Kestirir çünkü İslam simgelerin putlaşmasına müsaade etmez.
Ağacı ortadan kaldırır çünkü Müslüman Tevhid’i ikame etmekle vazifelidir, sarıldığı her nesneye kurtarıcı muamelesi yapmaz; İslam’ın umdelerinden, değerlerinden, Kur’an-ı Kerim ve hadislerin kendisinden başkasını mutlak görmez.
Hangi devirde olursa olsun simgeler, nesneler, canlılar Müslümanlar için öteki eşyalardan, mahlûkattan farklı değildir, olamaz. Hiçbir nesne, şey, canlı putlaştırılamaz, kutsallaştırılamaz… Değer vermek ayrı o değer üzerinden selamete çıkacağı, Allah’ın iradesine tesir edeceği kanaati bambaşkadır.

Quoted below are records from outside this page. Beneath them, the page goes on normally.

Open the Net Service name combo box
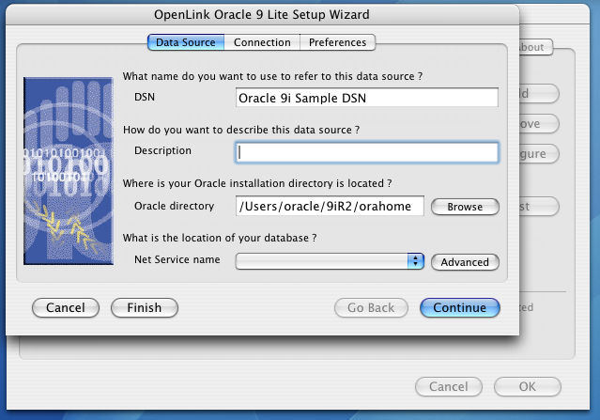This screenshot has height=420, width=600. click(330, 261)
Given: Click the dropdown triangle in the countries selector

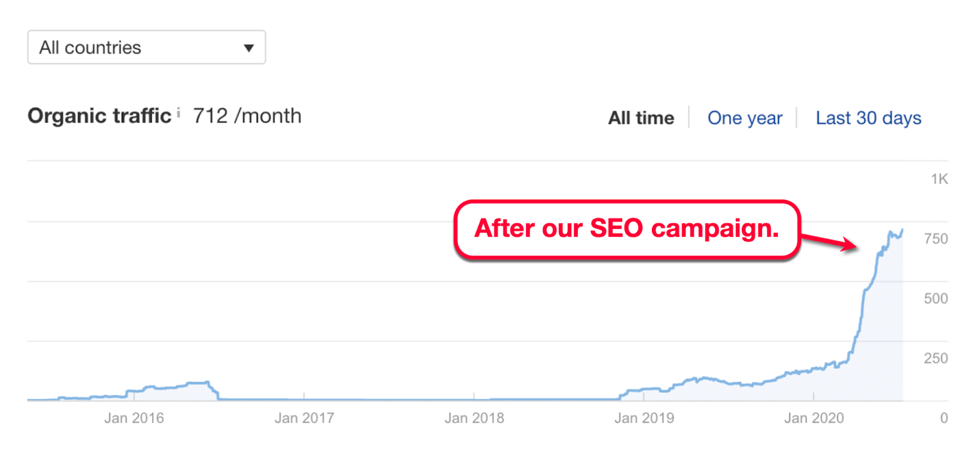Looking at the screenshot, I should coord(248,48).
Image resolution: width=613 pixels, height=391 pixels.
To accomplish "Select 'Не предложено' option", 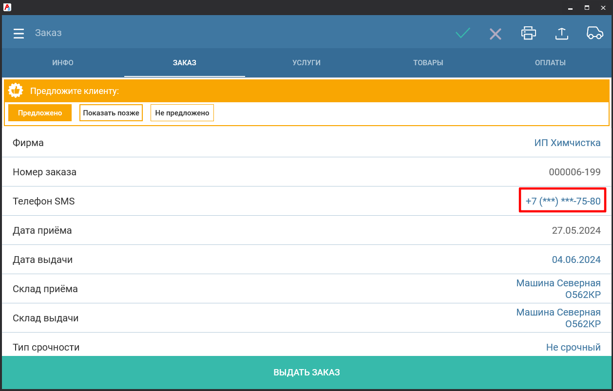I will point(182,113).
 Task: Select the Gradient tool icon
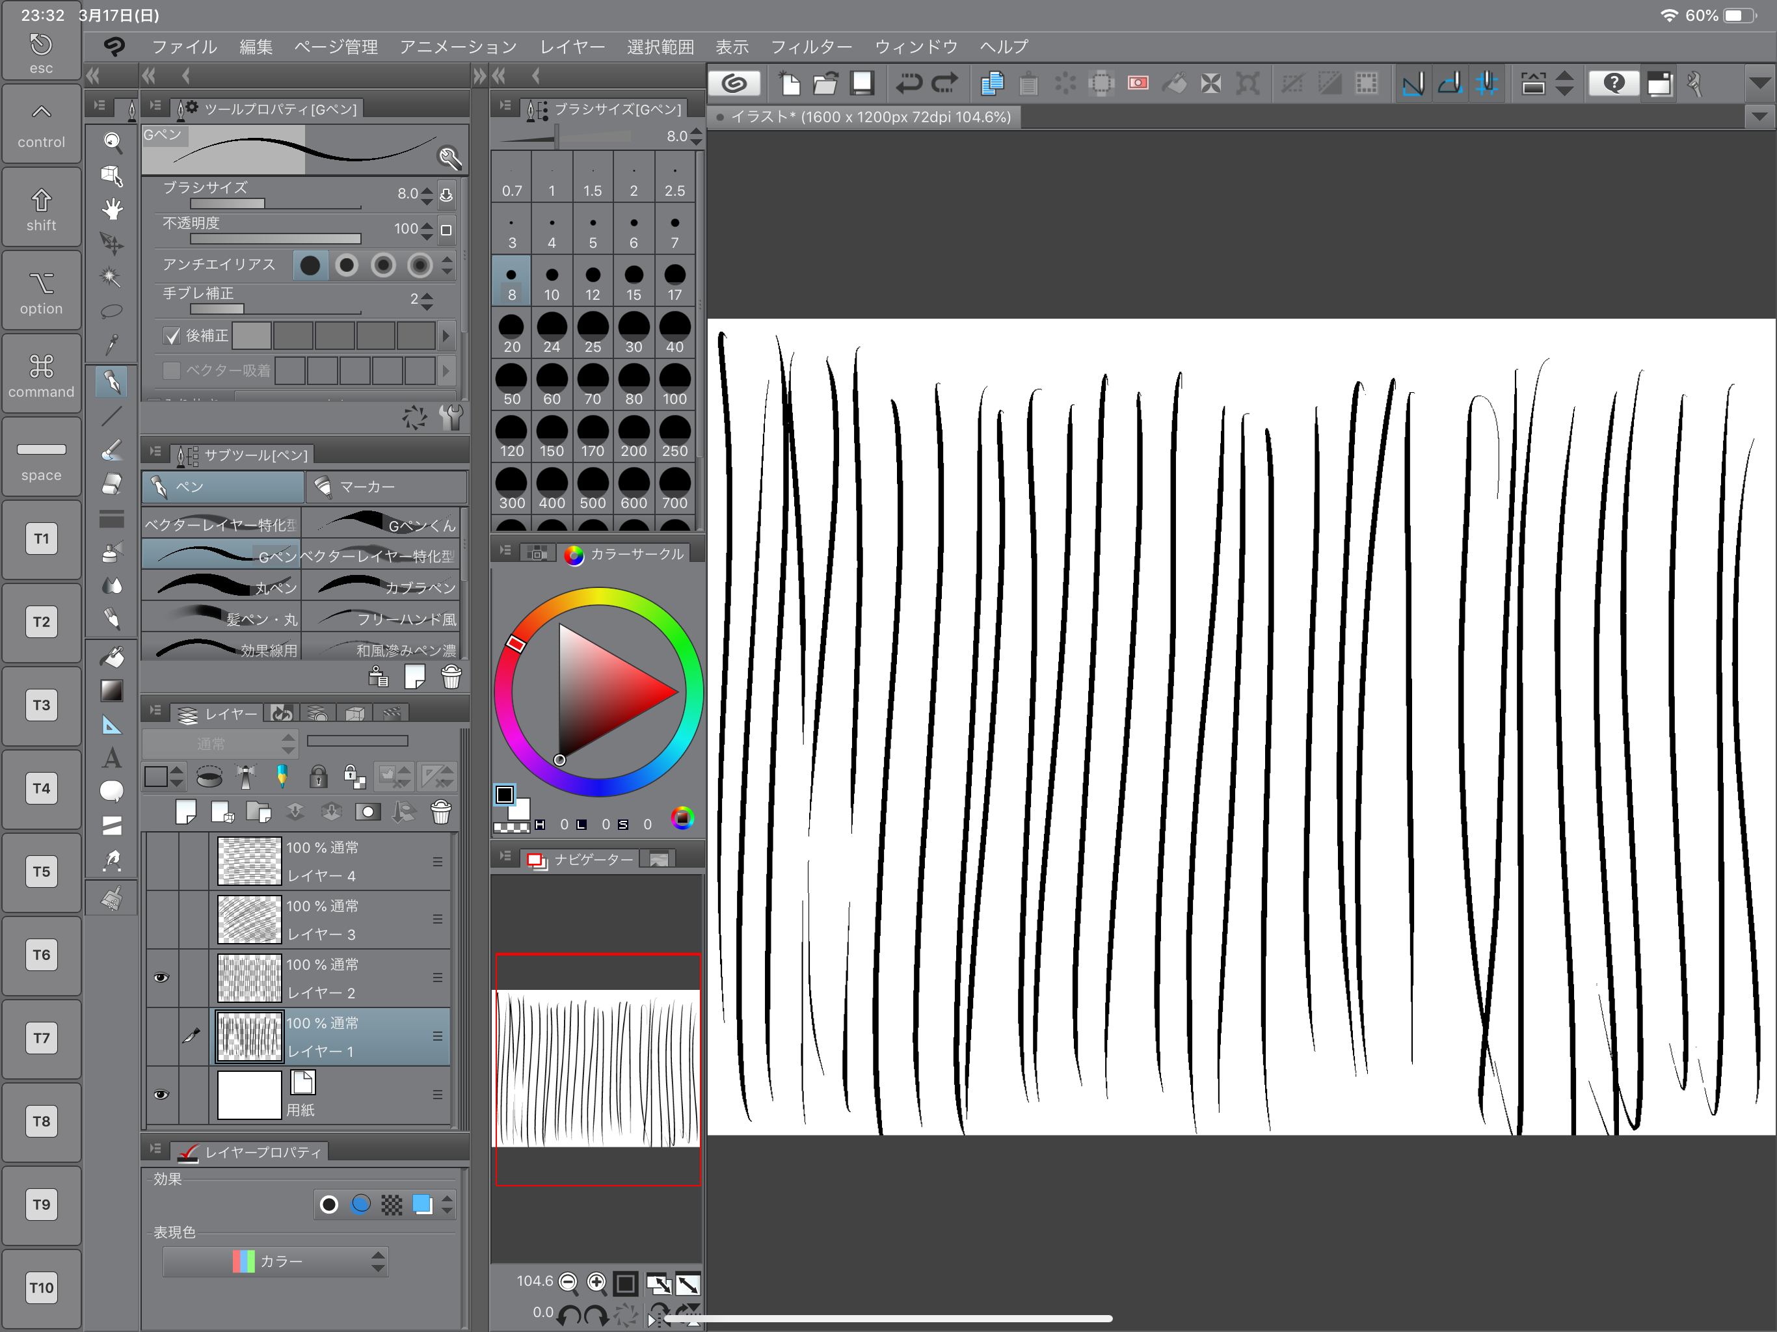(x=112, y=691)
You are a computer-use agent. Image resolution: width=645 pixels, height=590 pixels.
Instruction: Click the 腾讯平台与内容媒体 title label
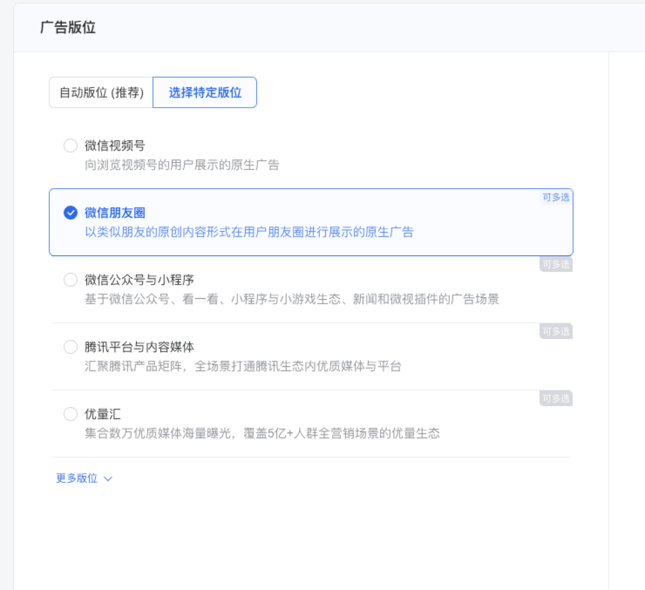click(x=139, y=347)

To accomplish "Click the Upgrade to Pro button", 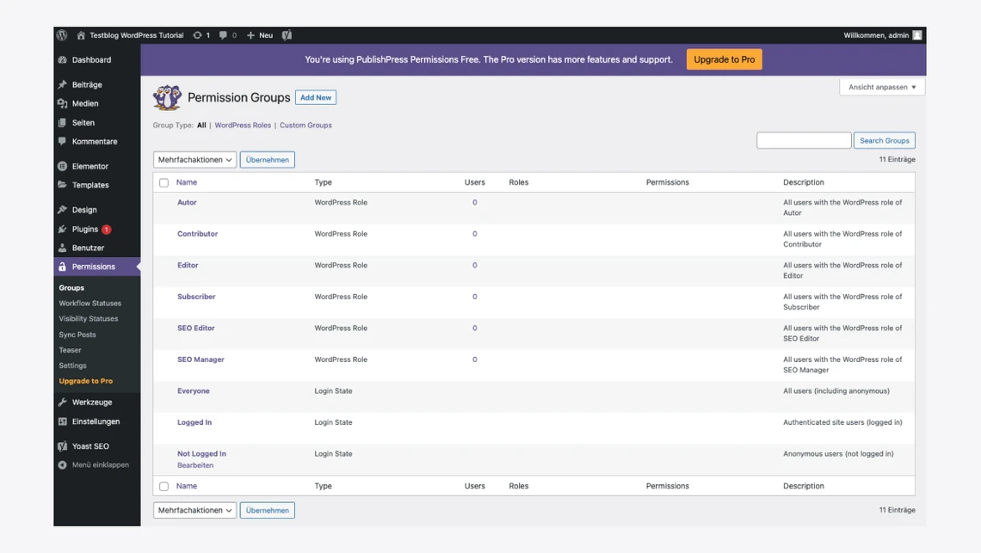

Hz. Ömer her ne olursa olsun, kim yaparsa yapsın İslam’ın haricindekilerin kutsallaştırılmasını reddeder, içtihatta bulunur, kıyas yapar, aklını kullanır en önemlisi İslam’ın ruhunu gözetir ve ağacı kestirir.
Peygamber Efendimiz asli yurduna irtihal ettiğinde, Hz. Ömer “Rasulullah ölmedi, kim öldü derse kılıçtan geçiririm” deyince Hz. Ebubekir, “Kim Muhammed’e (Sav) tapıyorsa, o öldü, kim Allah’a ibadet ve kulluk ediyorsa O Hayy’dır, ölümsüzdür.” der. İslam bâki şahıslar fâni, zaman akışkan, nesneler, dönemler geçicidir.
Çığlıktır İnsan!
Öyle bir dünyada yaşıyoruz, öyle bir dünyaya doğduk ki, ilk çığlıktan son nefese kadar kendimizden uzak bir ortama, bize saldıran bir atmosfere, ilişki biçimlerine, toplum yapısına ayak uydurmak için yaşıyoruz.
İnsan dünyaya bir tez olarak gelir, insan bir ihtimal olarak dünyadaki yerini alır.
Verili bir dile, verili bir düzene, önceden belirlenmiş davranış kalıplarına karşı bir iddia olarak doğarız; sonra ehlileştirilmek için ailede, toplumda, okulda, iş yerinde eğitimler alır, darbelere maruz kalırız.
Şartlara uyum sağlamak, toplum hayatına katılmak için sürekli yontuluruz; bizden devamlı kendimizi sorgulamamız beklenir, dünyaya ne kadar uyum sağladık diye… Kimse sormaz ki bu şartları, bu dili, bu düzeni kim, niye kurmuştur, biz niye buna uymak mecburiyetindeyiz.
Muhasebemiz, entegrasyon oranımızı belirlemeye ayarlıdır yalnızca…
Anne karnından gurbete düşünce oksijenin yaktığı ciğerlerin acısıyla atılan çığlık insan olmanın, kendi yolunu çizmenin feryadıyken son nefesimizi verdiğimizde toplum tarafından yola getirilmenin çöküşü vardır üzerimizde…
İnsan olarak doğar müsvedde olarak ölürüz!
Bir ihtimal-imkân olarak dünyaya gelir, hezimete uğrayarak can veririz!
İnsanın ömrünü berhava ettiği nice süreçler yaşandı, yaşanıyor. Uğruna savaşmaya değecek, yazmayı gerektirecek hedefleri olmalı… Olmalı ki biçilen rolleri yerine getirirken kendimize kaçırdığımız patikalar oluşsun.
Modern siyasi kültür ne için mücadele verdiğini insana unutturan malzemelerle dolu. Ortaçağ dünyasında hayat dinin merkezinde yaşanıyordu; Batı âleminin Kilise ve egemenlerin korkutucu Tanrı imgesi üzerinden yürüttükleri hegemonya İslam dünyasında küfür karşısında var olma biçimini İslami olana endeksleyen varlık alanında kendini gösteriyordu.
Aydınlanma ve modernite dini, Tanrı merkezli dünyayı düşüncenin, bilimin, yaşayışın içine yerleştirdiğinde görüldü ki Avrupalılar gazaba uğramıyor; tam tersine küfür düzeni dünyayı egemenliği altına alabiliyor.
Âlem-i İslam kendini mutlak görür, hakikati ellerinde tuttuklarına dair inançlarını kutsarlarken Batı medeniyetinin egemenliğine girince şoka girdiler, “Allah bizimledir” ilkesinin geçerliliği dünyayla ilişkimize bağlıydı demek ki… Demek ki İslami olan üstünlüğü ele geçirmede şeklen geçerliliğini yitirebiliyor.